Julia éteignit la lampe et resta dans le noir, la tête appuyée contre le dossier du sofa, contemplant le point lumineux que faisait la braise de la cigarette qu’elle tenait à la main. Elle ne pouvait plus voir le tableau devant elle, mais elle n’en avait plus besoin. Les moindres détails de l’œuvre du maître flamand s’étaient imprimés sur sa rétine et dans son esprit. Elle voyait le tableau les yeux ouverts dans le noir.

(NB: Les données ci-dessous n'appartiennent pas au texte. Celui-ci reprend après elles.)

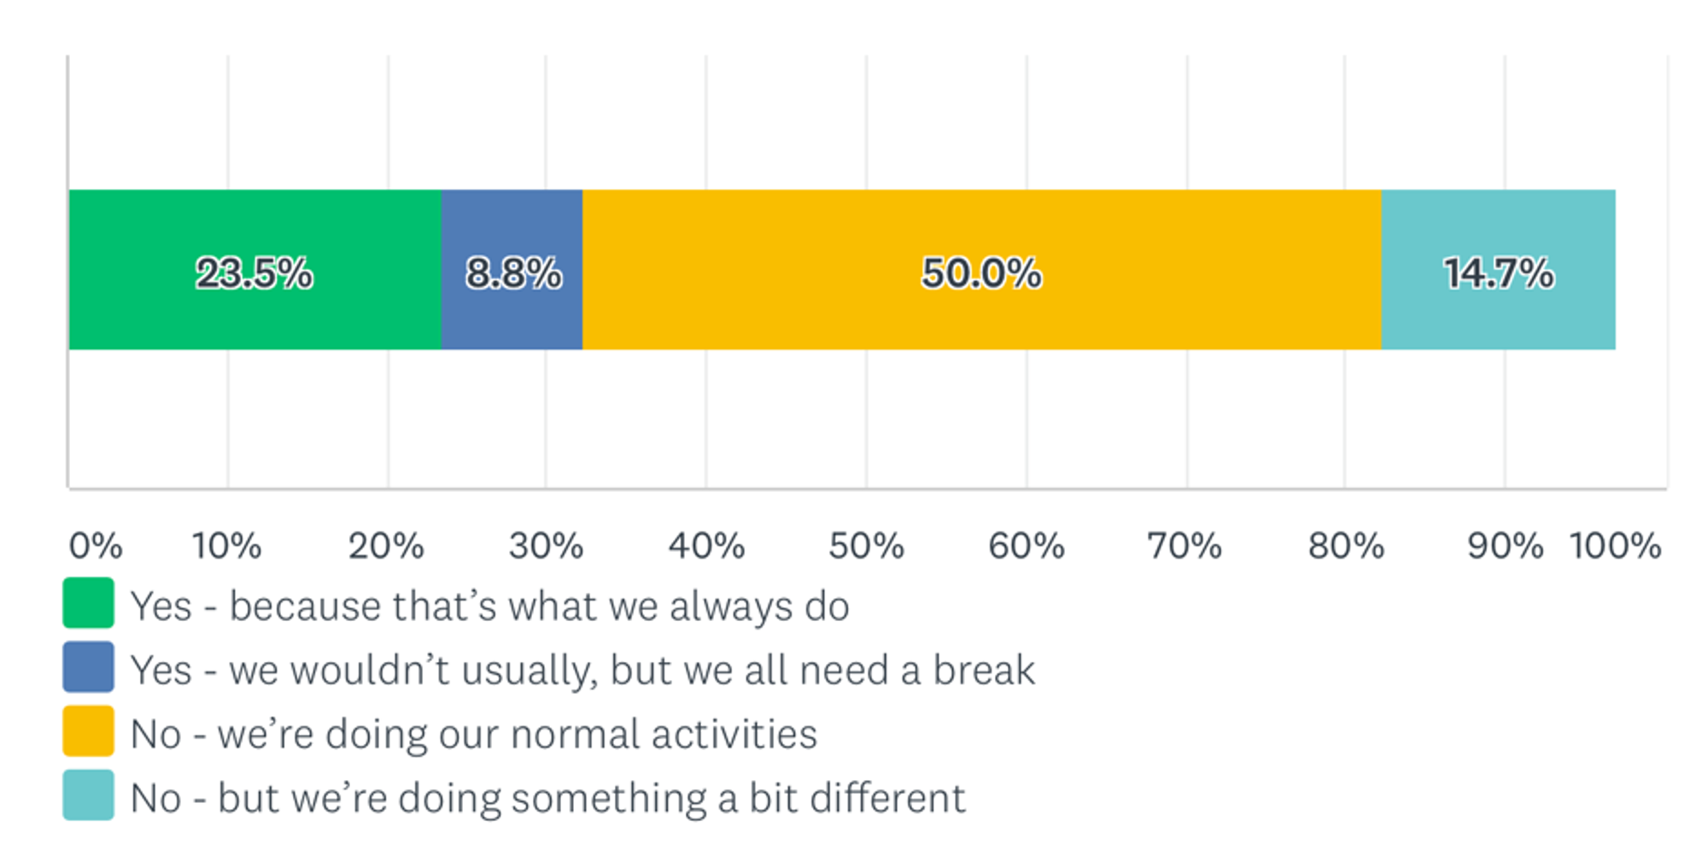Click the blue legend swatch
This screenshot has height=862, width=1708.
(88, 666)
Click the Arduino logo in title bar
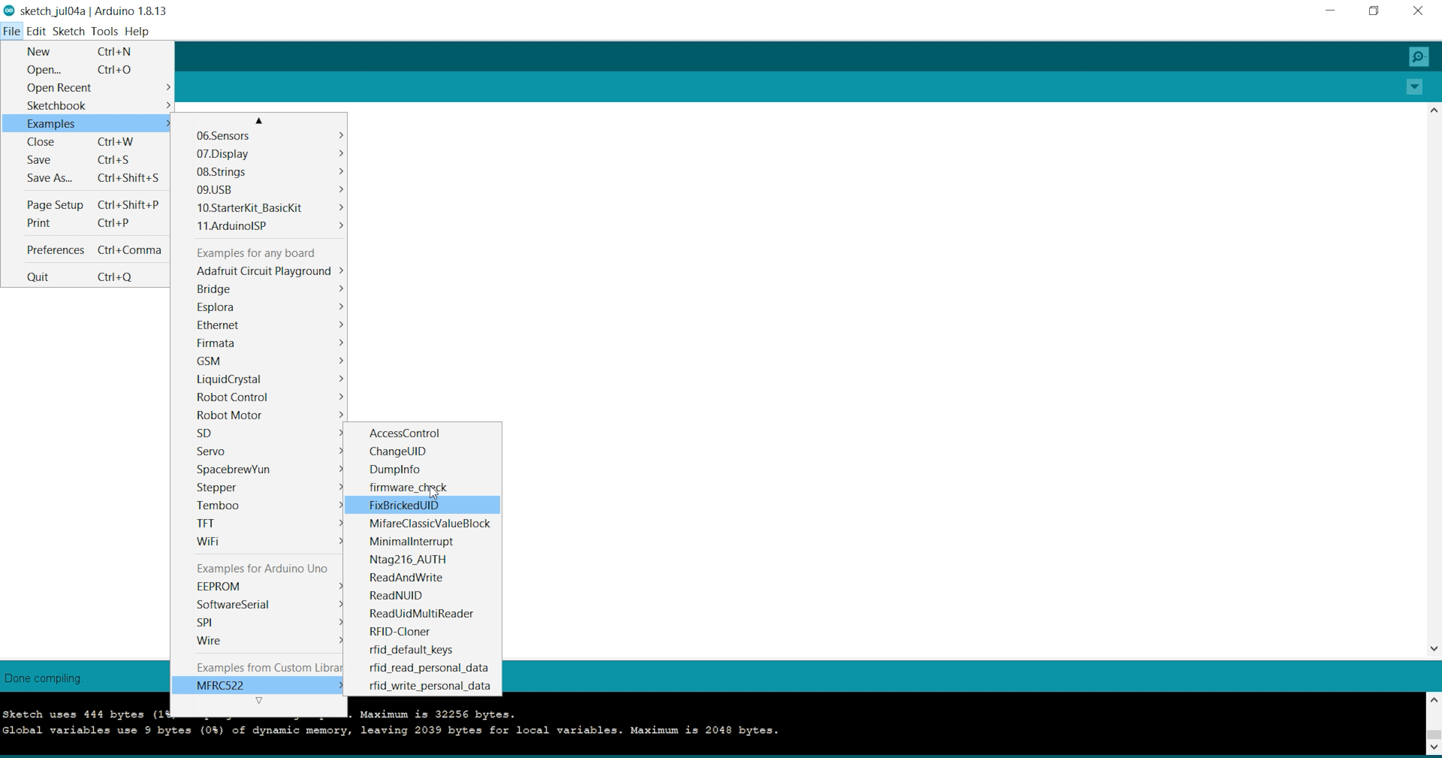This screenshot has width=1442, height=758. point(9,11)
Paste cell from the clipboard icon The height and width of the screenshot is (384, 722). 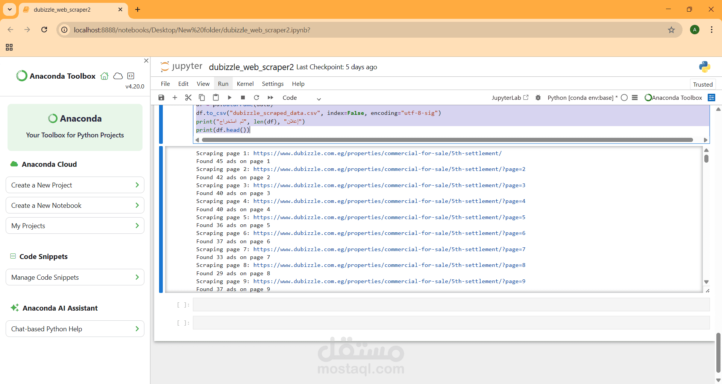point(216,98)
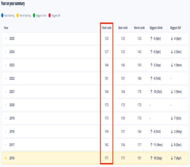Expand the 2025 year row
190x167 pixels.
(6, 38)

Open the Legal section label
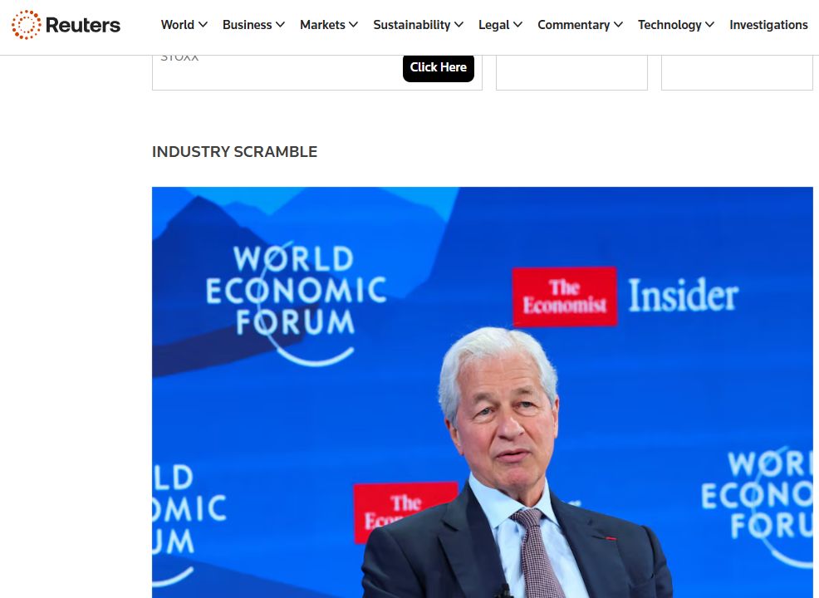(x=493, y=25)
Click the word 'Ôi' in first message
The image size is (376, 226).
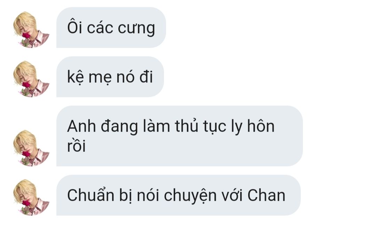(x=75, y=27)
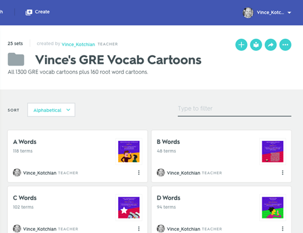This screenshot has height=233, width=303.
Task: Click the share arrow icon
Action: [x=271, y=45]
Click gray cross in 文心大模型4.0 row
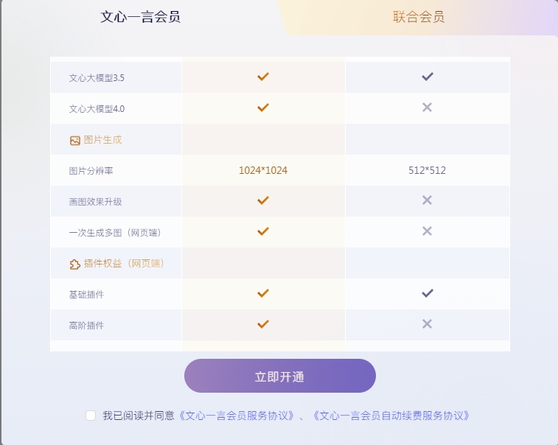 click(427, 108)

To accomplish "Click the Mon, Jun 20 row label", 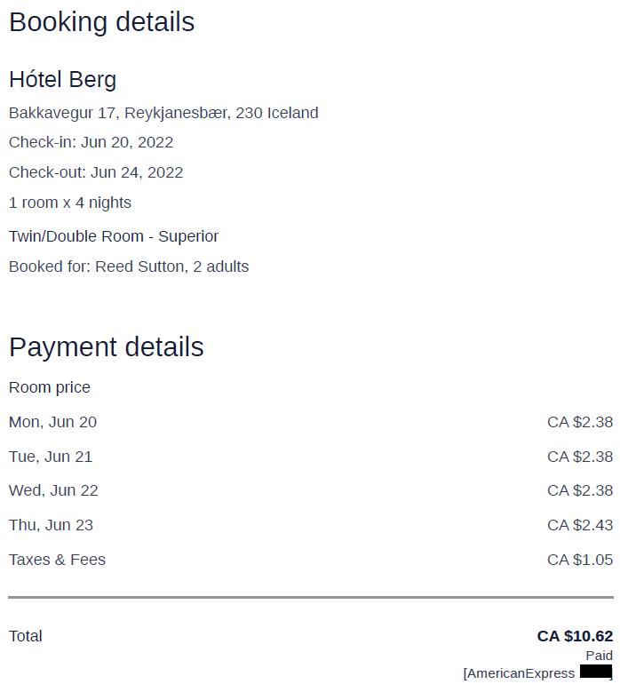I will 52,422.
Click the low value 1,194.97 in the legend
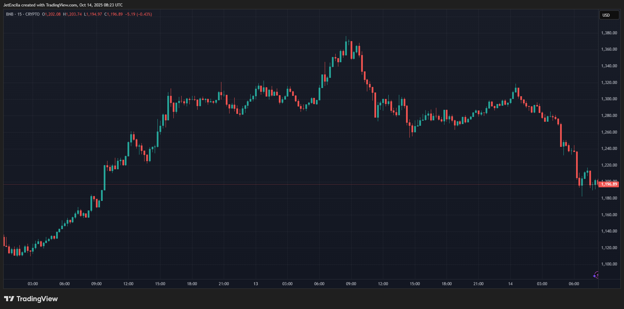 point(94,14)
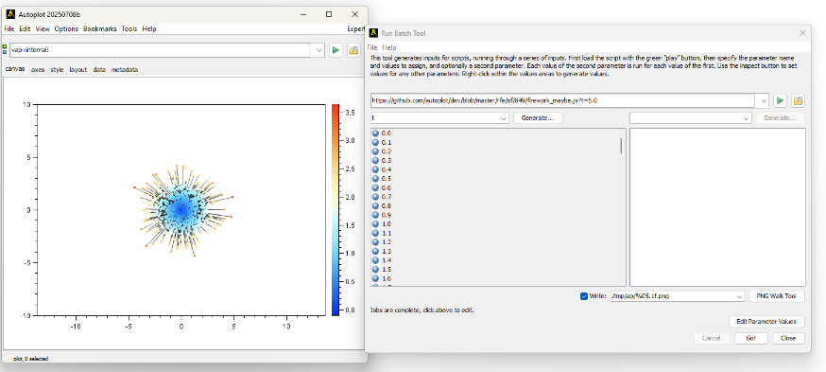Select the blue ball icon for value 0.5

point(375,178)
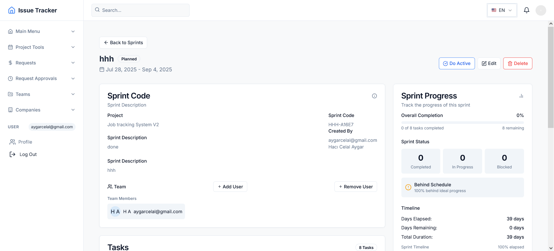Screen dimensions: 554x251
Task: Click the Profile people icon
Action: point(12,142)
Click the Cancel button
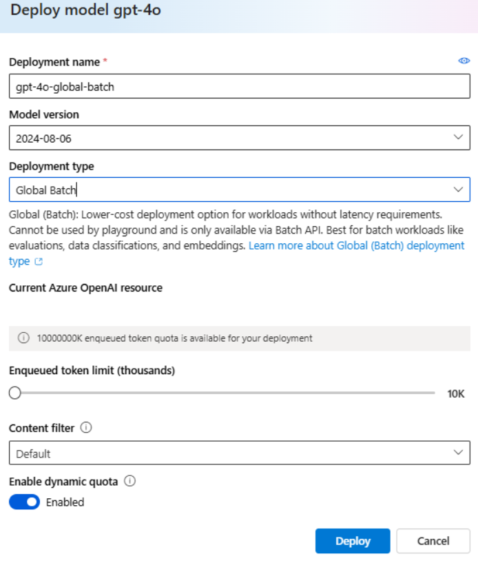 tap(433, 541)
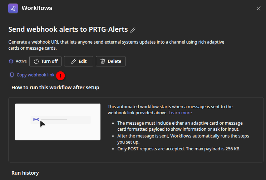Click the pencil icon in Edit button

(74, 61)
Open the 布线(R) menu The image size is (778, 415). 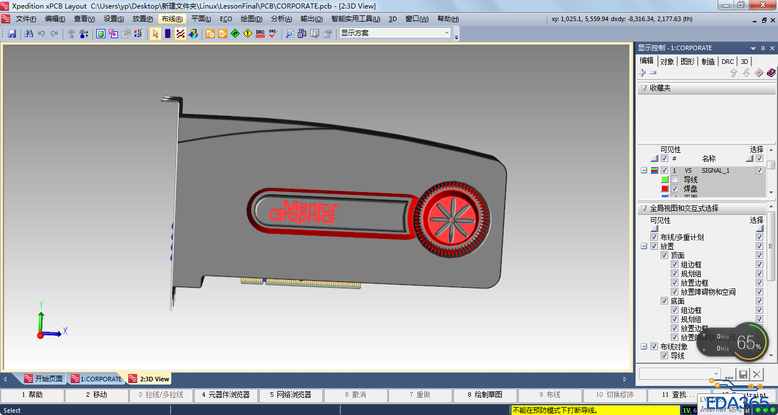[172, 19]
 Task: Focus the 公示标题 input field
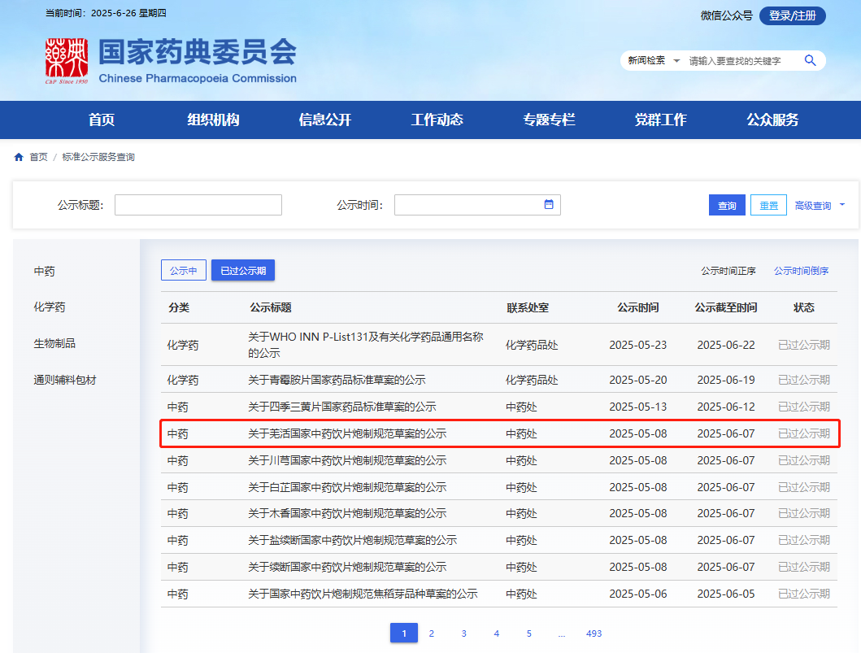click(x=198, y=205)
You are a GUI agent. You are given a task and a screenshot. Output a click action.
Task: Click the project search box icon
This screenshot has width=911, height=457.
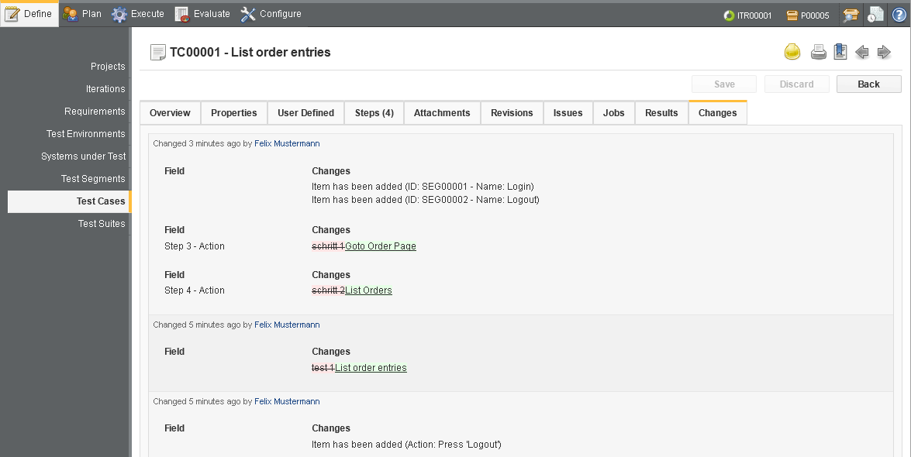[x=851, y=15]
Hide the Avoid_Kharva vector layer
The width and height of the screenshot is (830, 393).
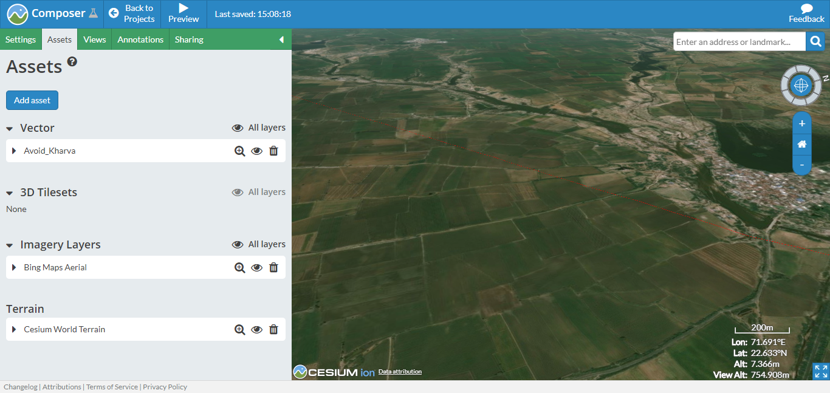256,151
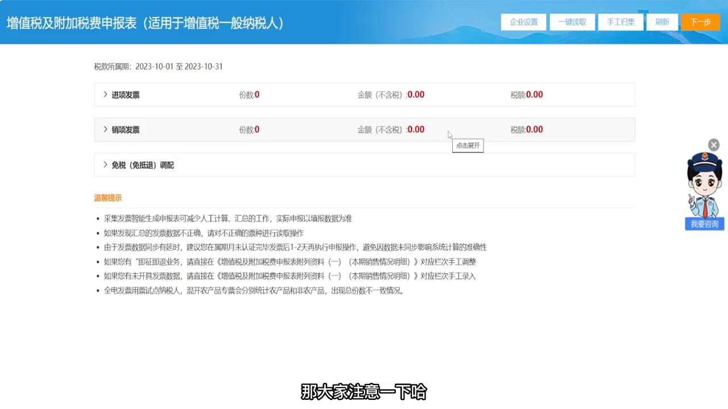Screen dimensions: 728x409
Task: Click the chevron beside 免税（免抵退）调配
Action: click(x=105, y=165)
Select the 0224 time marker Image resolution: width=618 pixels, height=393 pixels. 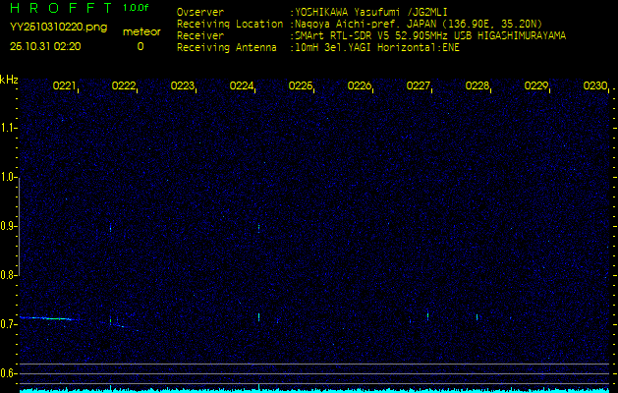click(x=242, y=86)
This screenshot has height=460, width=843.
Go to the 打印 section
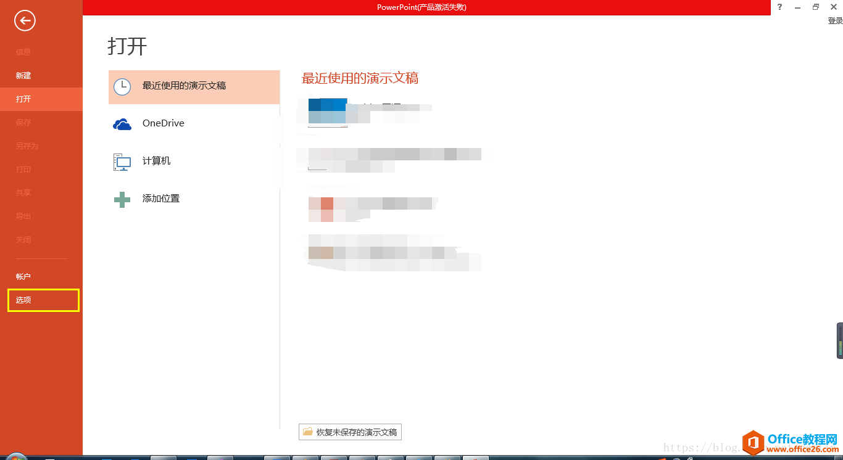coord(23,169)
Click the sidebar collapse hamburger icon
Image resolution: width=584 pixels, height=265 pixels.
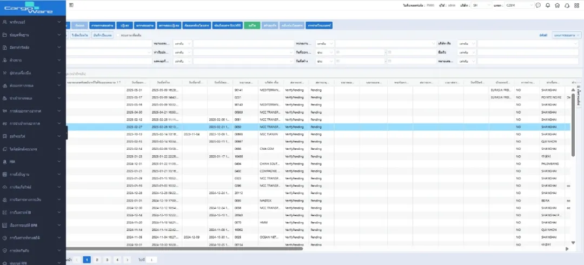tap(71, 5)
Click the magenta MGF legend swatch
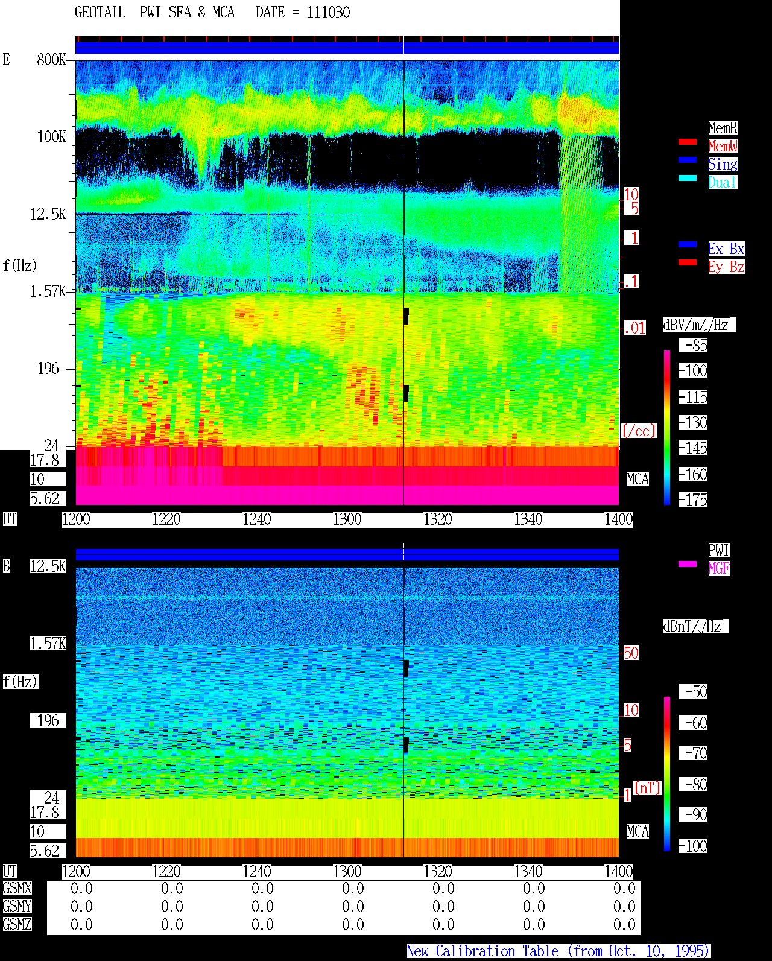This screenshot has width=772, height=961. tap(688, 564)
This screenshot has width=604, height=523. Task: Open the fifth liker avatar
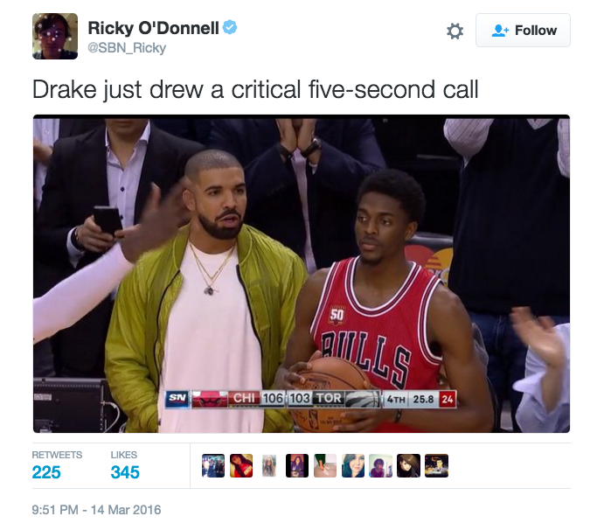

Elle bâilla et se frotta le visage. Elle sentait un mélange de fatigue et d’euphorie, éprouvait une curieuse sensation de triomphe incomplet, mais excitant, comme le pressentiment acquis au beau milieu d’une longue course qu’il sera possible d’atteindre le but. Elle n’avait réussi à soulever qu’un coin du voile et il restait encore bien des choses à découvrir. Mais un point était clair comme de l’eau de roche : dans ce tableau, il n’y avait ni caprice ni hasard, mais bien l’exécution méticuleuse d’un plan soigneusement arrêté, la poursuite d’un objectif qui se résumait dans la question secrète : Qui a tué le chevalier ?, que quelqu’un, par commodité ou par peur, avait masquée ou fait masquer. Julia allait découvrir de quoi il retournait. En ce moment, tandis qu’elle fumait dans le noir, abrutie de fatigue, l’esprit peuplé d’images médiévales parmi lesquelles sifflaient des carreaux d’arbalètes tirés dans le dos à la nuit tombante, la jeune femme ne pensait déjà plus à restaurer le tableau, mais à percer son secret. Ce ne serait quand même pas mal, se dit-elle au moment de s’avouer vaincue par le sommeil, qu’aujourd’hui où tous les protagonistes de cette histoire ne sont plus que des squelettes réduits en poussière dans leurs tombeaux, elle parvienne à trouver la réponse à la question qu’un peintre flamand du nom de Pieter Van Huys posait, comme une énigme et un défi, à travers le silence de cinq siècles.